#### Available data ####

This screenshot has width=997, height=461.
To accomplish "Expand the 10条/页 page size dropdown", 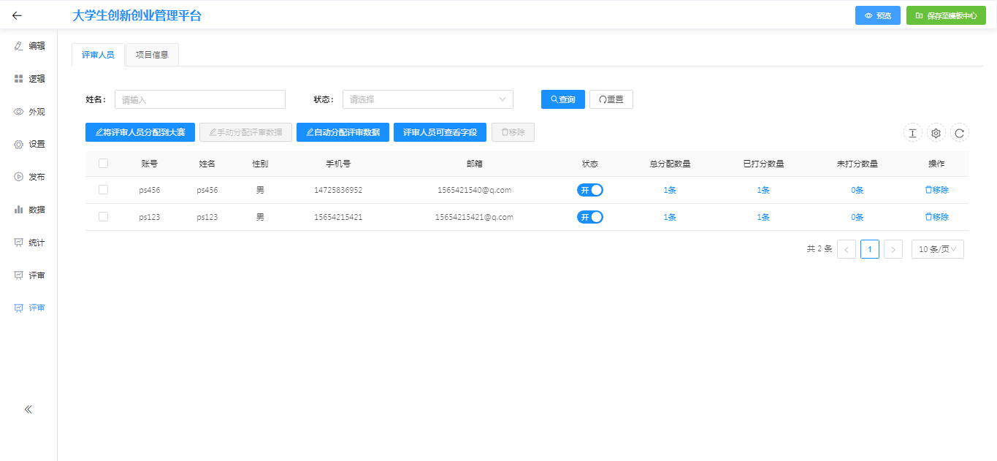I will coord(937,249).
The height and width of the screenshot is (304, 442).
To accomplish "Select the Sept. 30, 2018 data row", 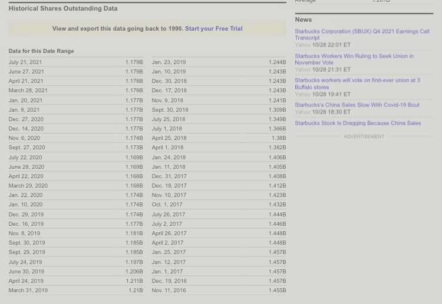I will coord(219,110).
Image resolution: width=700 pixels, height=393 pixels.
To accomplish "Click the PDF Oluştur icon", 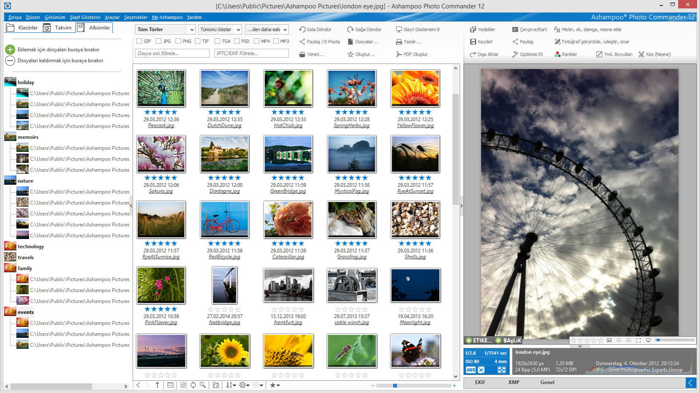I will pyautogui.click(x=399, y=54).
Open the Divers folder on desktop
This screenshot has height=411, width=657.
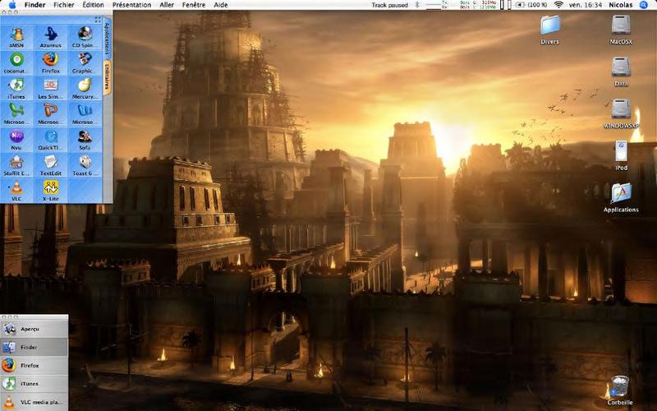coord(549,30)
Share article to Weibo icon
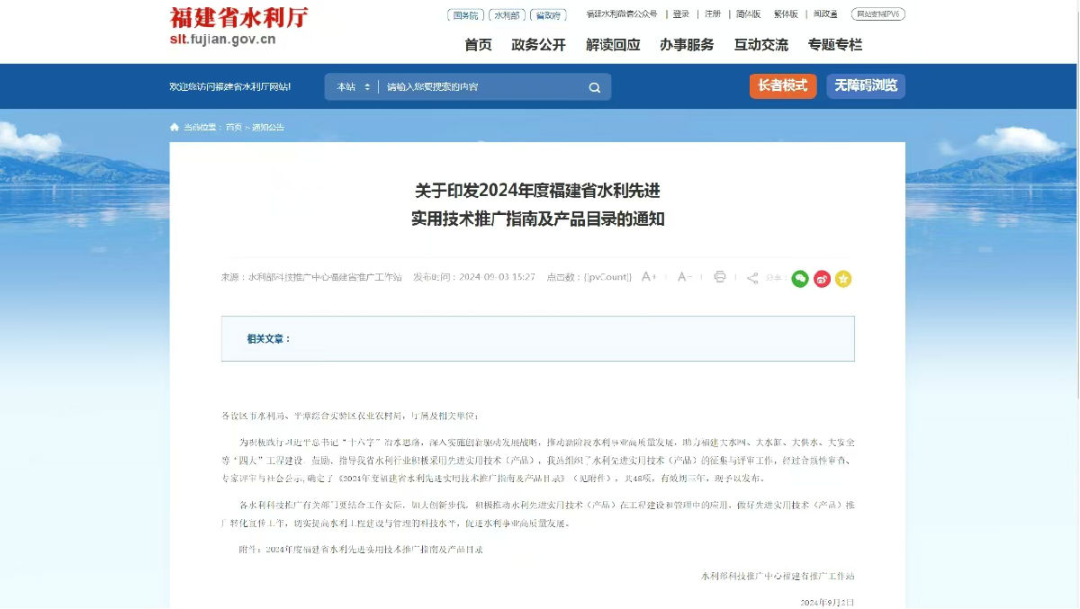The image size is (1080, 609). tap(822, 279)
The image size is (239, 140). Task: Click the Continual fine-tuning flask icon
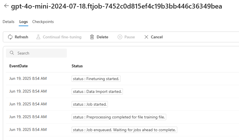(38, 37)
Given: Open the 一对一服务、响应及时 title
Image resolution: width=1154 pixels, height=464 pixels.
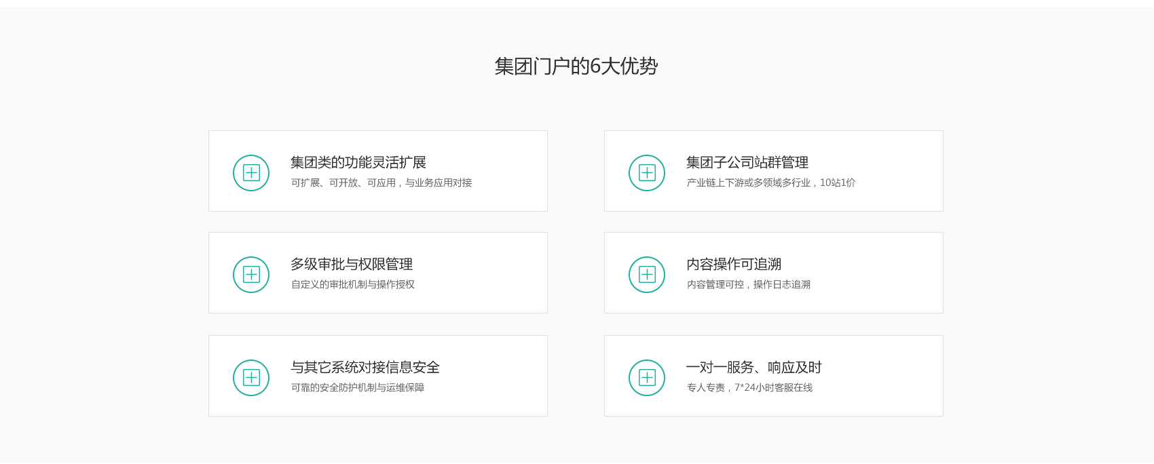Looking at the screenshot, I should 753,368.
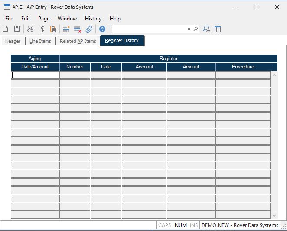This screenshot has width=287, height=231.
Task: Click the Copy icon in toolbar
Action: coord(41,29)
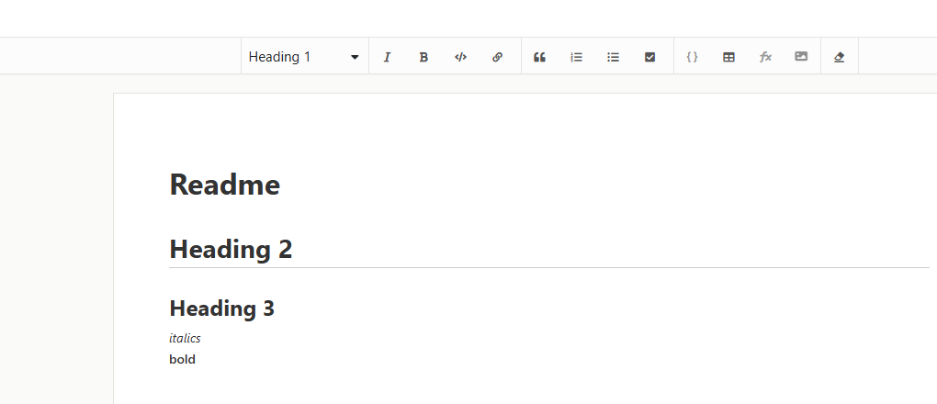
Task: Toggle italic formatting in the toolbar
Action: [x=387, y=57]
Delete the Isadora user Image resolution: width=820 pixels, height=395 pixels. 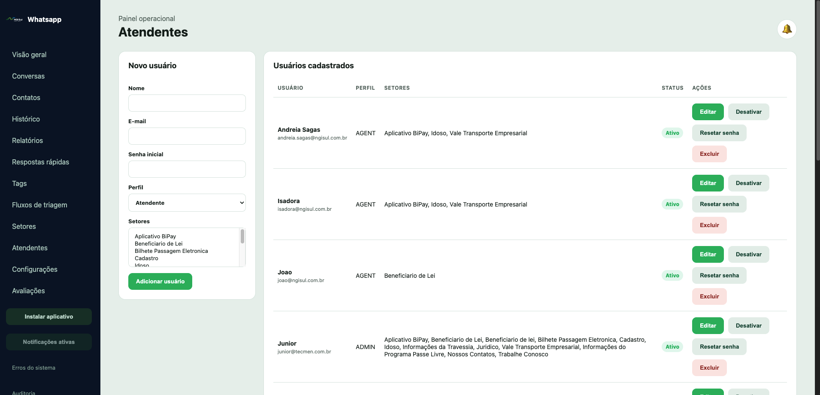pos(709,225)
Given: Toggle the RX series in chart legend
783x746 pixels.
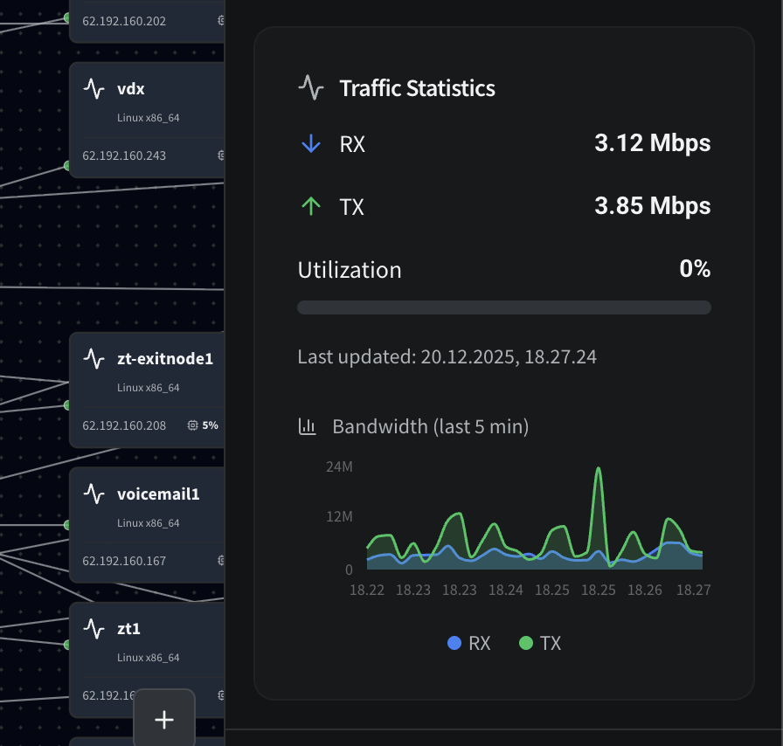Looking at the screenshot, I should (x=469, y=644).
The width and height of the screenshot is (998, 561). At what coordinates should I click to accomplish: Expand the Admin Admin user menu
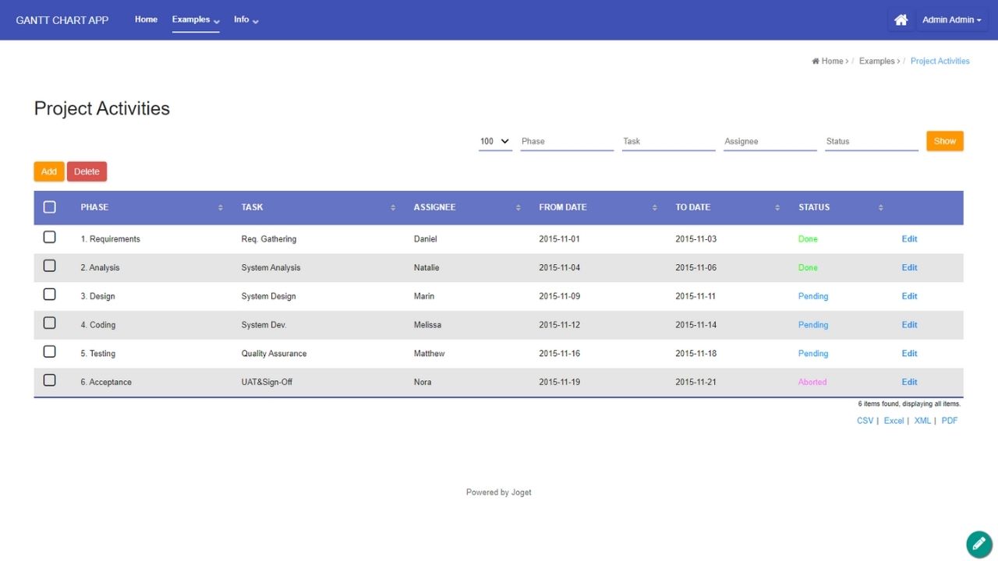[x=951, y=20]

####

→ Brief
Look for the string "Given" in the data above and return every line that has it.

→ Task answer
Given: Open the 一对一服务、响应及时 title
Given: Toggle the RX series in chart legend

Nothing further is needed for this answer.